> Text shown
┄┄┄┄┄┄┄┄┄┄┄┄┄┄┄┄┄┄┄┄
Bu... bu... bu... BUT OBAMA!!!!!


----------



## SandSquid (Feb 13, 2019)

bripat9643 said:


> Faun said:
> 
> 
> > bripat9643 said:
> ...



Wow caught in one lie, so you switch to another.   Gonna have to start calling you Pinnocchio I think with the Whoppers you are trying here.  

Let's see.  75 months of job gains (yes Trump inherited the longest run of job growth in US recorded history).

Averaged 214k new jobs per month with Obama., More than Trump's average of 175k.  Every single year under Obama the US added More jobs than any Trump year thus far.  

0 net private sector jobs added from 2000-2009.  83 straight months of growth in private sector under Obama (longest on record).  

2015 is still the us record for household median income growth since tracking started in 1968.

2014 was the largest 1 year poverty rate drop since it's been recorded in 1968

2012, us corporate profits as a % of gdp were highest in recorded us history.
┄┄┄┄┄┄┄┄┄┄┄┄┄┄┄┄┄┄┄┄
> Information supplied
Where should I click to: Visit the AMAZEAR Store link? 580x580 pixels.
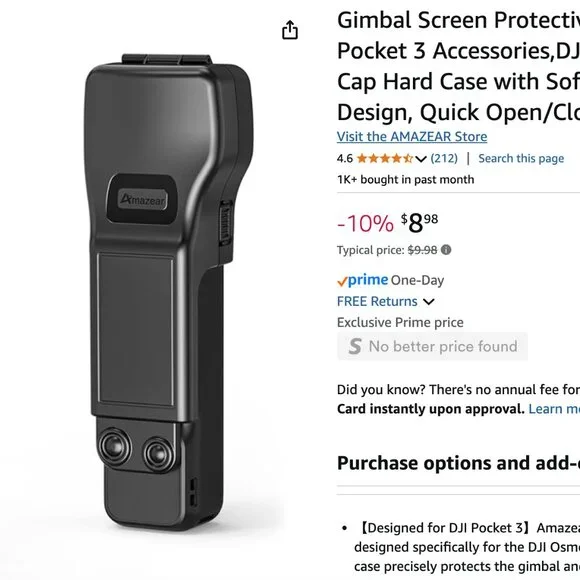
┄┄┄┄┄┄┄┄┄┄┄┄┄┄┄┄┄┄┄┄
> What is being asked
Rewrite the part of the forum post that opens with the words containing "Wow caught in" and closes with "started in 1968.", changing "Whoppers" to "tall tales".

> Answer in full
Wow caught in one lie, so you switch to another.   Gonna have to start calling you Pinnocchio I think with the tall tales you are trying here.  

Let's see.  75 months of job gains (yes Trump inherited the longest run of job growth in US recorded history).

Averaged 214k new jobs per month with Obama., More than Trump's average of 175k.  Every single year under Obama the US added More jobs than any Trump year thus far.  

0 net private sector jobs added from 2000-2009.  83 straight months of growth in private sector under Obama (longest on record).  

2015 is still the us record for household median income growth since tracking started in 1968.